I hav these pains at de moment its just de cervix stretching.


----------



## redberry3

having these pains.....right now!!! :rofl: good times. :hugs:


----------



## pennysbored

goddess25 said:


> so for ages now approx 10 weeks or so i keep getting a stabbing pain inside my vagina either on left or right wall never both, I am having lots of discharge and was putting it down to an infection, gave a swab t midwife about 5 weeks ago and never heard anything so presuming its fine.
> 
> Has anyone else had this? Its intermittent I only get it for a few minutes every day or so.
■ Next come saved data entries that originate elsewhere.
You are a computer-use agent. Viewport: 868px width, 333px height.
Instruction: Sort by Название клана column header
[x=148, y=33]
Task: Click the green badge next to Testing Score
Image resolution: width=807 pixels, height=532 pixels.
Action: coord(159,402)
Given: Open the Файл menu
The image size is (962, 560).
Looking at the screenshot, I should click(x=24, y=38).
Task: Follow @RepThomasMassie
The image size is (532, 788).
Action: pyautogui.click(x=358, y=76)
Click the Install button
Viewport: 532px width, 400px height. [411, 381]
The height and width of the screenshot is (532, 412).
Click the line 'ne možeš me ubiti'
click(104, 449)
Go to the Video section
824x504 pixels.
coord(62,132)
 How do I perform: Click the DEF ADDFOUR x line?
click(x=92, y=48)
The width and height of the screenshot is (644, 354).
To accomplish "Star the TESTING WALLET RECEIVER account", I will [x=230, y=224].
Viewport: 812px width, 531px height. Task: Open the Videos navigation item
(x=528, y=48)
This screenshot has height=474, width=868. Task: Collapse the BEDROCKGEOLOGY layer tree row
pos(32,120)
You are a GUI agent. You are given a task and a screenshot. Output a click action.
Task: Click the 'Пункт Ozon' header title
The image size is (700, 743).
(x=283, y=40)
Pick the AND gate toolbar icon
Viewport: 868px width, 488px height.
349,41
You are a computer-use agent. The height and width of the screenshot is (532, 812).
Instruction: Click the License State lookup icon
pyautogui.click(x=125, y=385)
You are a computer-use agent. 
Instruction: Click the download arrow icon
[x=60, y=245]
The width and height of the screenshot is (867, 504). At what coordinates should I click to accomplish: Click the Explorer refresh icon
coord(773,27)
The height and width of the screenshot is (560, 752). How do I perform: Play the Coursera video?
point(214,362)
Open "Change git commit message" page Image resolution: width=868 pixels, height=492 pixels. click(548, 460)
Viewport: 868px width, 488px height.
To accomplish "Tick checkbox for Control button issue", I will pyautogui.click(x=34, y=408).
Am going to the midwife in a few days so will mention it again, think i may have to provide another swab.
> 
> Thanks for any feedback.

SO...I'm guessing the stabbing pains are just growing pains, check out this from the what to expect website https://www.whattoexpect.com/index.aspx?puid=5074b381-0bbe-4eb8-b1c0-ad64e13d0d91&p=1
Discharge?
Milky and thin? Its called Leukorrhea. Couldn't find it on the website for some reason, but its in the book, and quite normal and healthy. Bad news is it just gets worse.
Does that help?


----------



## snowgirl

I've had these earlier in my pregnancy, but I've recently been getting them again, only this time it's in the bum instead :blush: Hope this is as normal as the vaginal pain seems to be :confused:


----------



## nataliecn

assuming it's the same thing i just made a post about, having not seen this one... LOL..
then yes, i have the same thing!!!


----------



## snowgirl

nataliecn said:


> assuming it's the same thing i just made a post about, having not seen this one... LOL..
> then yes, i have the same thing!!!

Oh I didn't realise your other post was about the bum pain :dohh: Thank God it's not just me then :rofl:


----------



## nataliecn

snowgirl said:


> nataliecn said:
> 
> 
> assuming it's the same thing i just made a post about, having not seen this one... LOL..
> then yes, i have the same thing!!!
> 
> Oh I didn't realise your other post was about the bum pain :dohh: Thank God it's not just me then :rofl:Click to expand...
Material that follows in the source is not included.